[The records]:
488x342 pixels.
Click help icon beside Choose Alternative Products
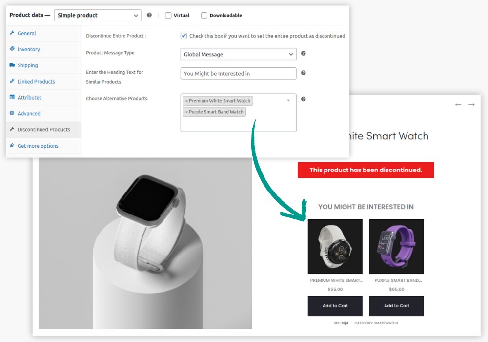(303, 99)
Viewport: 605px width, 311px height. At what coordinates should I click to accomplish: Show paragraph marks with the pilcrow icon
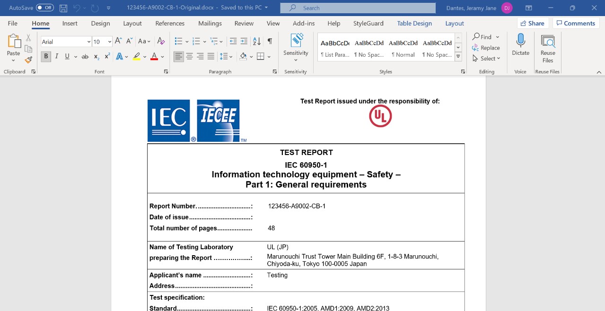[270, 42]
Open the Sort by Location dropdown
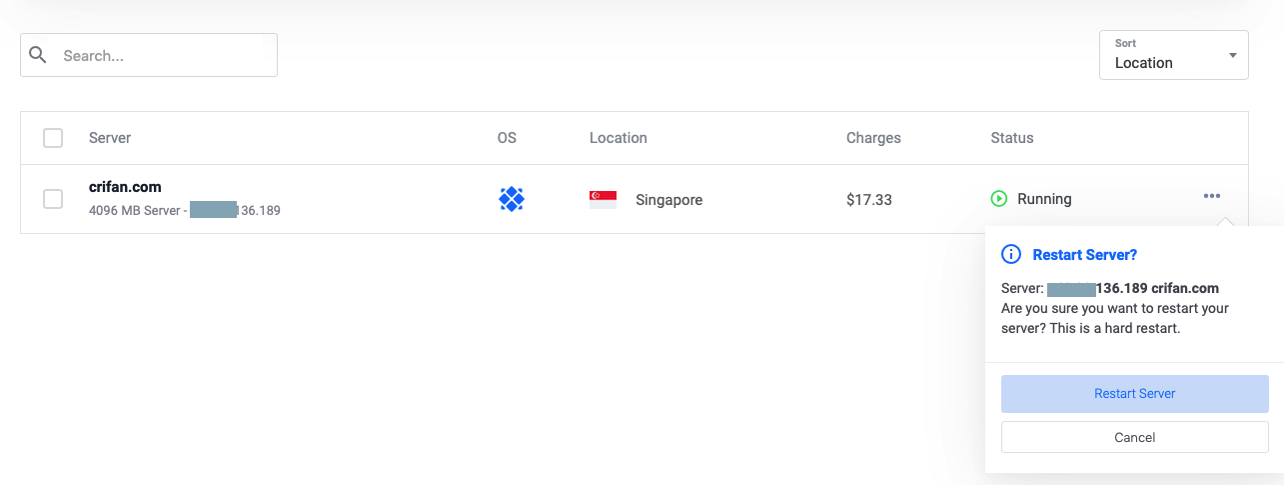The height and width of the screenshot is (485, 1284). click(1173, 55)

[Task description]:
Quote the records above in full, dropping each picture.

[Output of the exercise]:
488x342 pixels.
Click help icon beside Choose Alternative Products
(303, 99)
Viewport: 605px width, 311px height. At what coordinates should I click to accomplish: Show paragraph marks with the pilcrow icon
[270, 42]
Open the Sort by Location dropdown
The height and width of the screenshot is (485, 1284). click(1173, 55)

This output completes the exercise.